OFF THE WIRE
BY: Tim Dornin
Source: thereporter.com.au
THE case will serve as a stark warning to legislators across the country - don't mess with the independence and integrity of the courts.
The High Court has struck out aspects of South Australia's anti-bikie and anti-gang laws, delivering a significant blow to Premier Mike Rann's vow to rid the state of the outlaw groups.
To many in the community, it might seem an odd decision, with the highest court in the land siding with people often linked with organised and violent crime, including drug dealing and money laundering.
But for those in the legal profession it was a no-brainer, South Australia had simply overstepped the mark, interfering with the fundamental right for courts to act independently of government and with an individual's fundamental right to independently refute and challenge allegations made against them.
In its anti-gang legislation the government could require a magistrate to impose a control order over any member of a declared gang or even someone who associated with such a member.
But under the legislation the magistrate could not review the secret evidence the government relied on and was little more than a rubber stamp for the decision, with no power to refuse the application.
That didn't go down well with the High Court.
In its judgment on Thursday the seven judges ruled 6-1 against the government, accepting argument from two members of the Finks motorcycle club.
In his reasons, Chief Justice Robert French said South Australia's Serious and Organised Crime Act required the magistrate to carry out a function that was inconsistent with the fundamental assumptions upon which the Australian constitution was based.
"In that sense it distorts the institutional integrity which is guaranteed for all courts," Justice French said.
Counsel for the Finks, Craig Caldicott, said the High Court's decision vindicated the long fight against aspects of the anti-gang laws.
"This legislation is flawed and clearlythey have to go back to the drawing board," Mr Caldicott told reporters.
"We have been saying from the start there are better ways of doing all of this."
The court's decision will also put on hold other applications for control orders in South Australia and will probably delay police moves to declare more bikie gangs and other groups to be outlawed organisations.
At first look, it is unlikely to impact on similar laws in Queensland and NSW and those proposed for Western Australia.
Nor has it deterred the federal government from its push for national organised crime laws.
South Australian Attorney-General John Rau says the state government will fix the problem with its laws and is actually grateful it now has a determination from the highest court in the land.
He said the court's decision involved only one aspect of the government's legislation and the government would press on.
"Our resolution in terms of supporting the police in their work in relation to organised crime has not changed," he said.
"And if I were the people involved in organised crime in South Australia today, I'd hold off popping the champagne corks.

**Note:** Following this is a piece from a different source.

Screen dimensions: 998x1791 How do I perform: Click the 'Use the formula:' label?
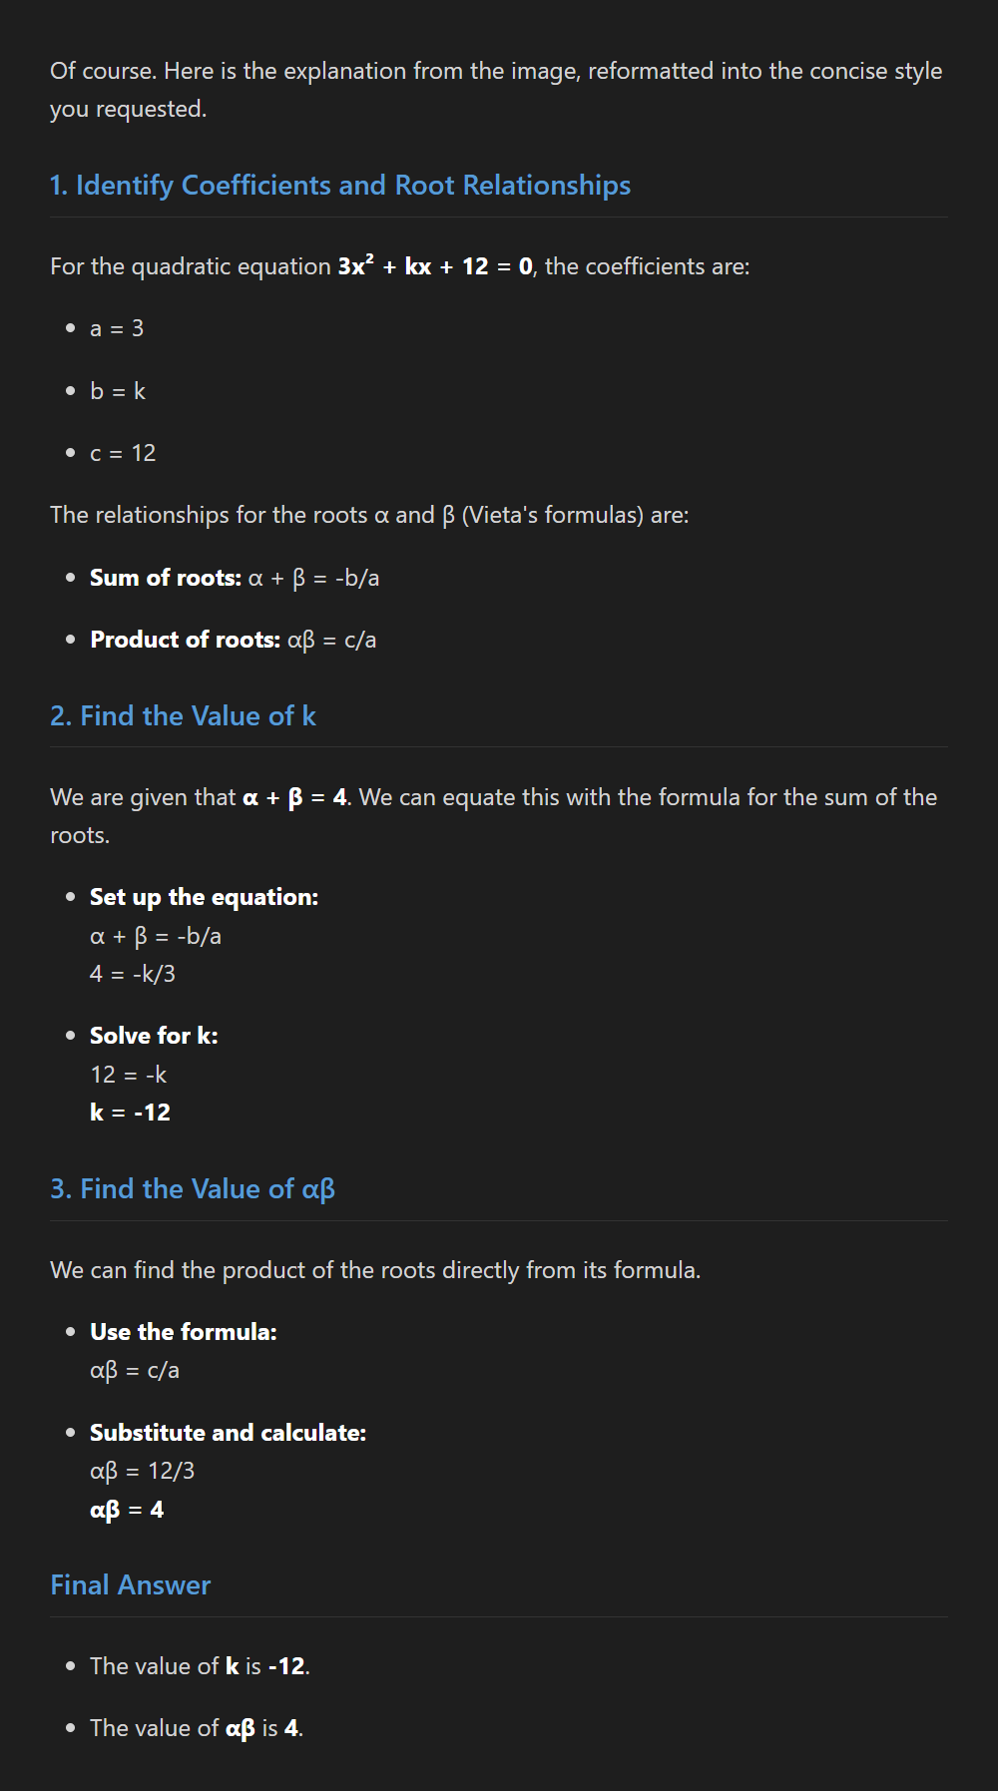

"Because we are going to respond to this and they might find there are new tools in the kit that the police have when we do respond."
But what the court decision has done is reminded lawmakers across the country that even in an era after the September 11 attacks and the war against terror, the principles of an independent judiciary are not to be dismissed.
Justice Kenneth Hayne put it simply: "The courts are not to be used as an arm of the executive."
He said the aspect of the SA legislation in question was designed to place restraints on particular individuals, over and above those imposed on the public at large, not because of what they had done or might do, but because the executive had chosen them.
"That function is repugnant to the institutional integrity of the court that is required to perform it," he said.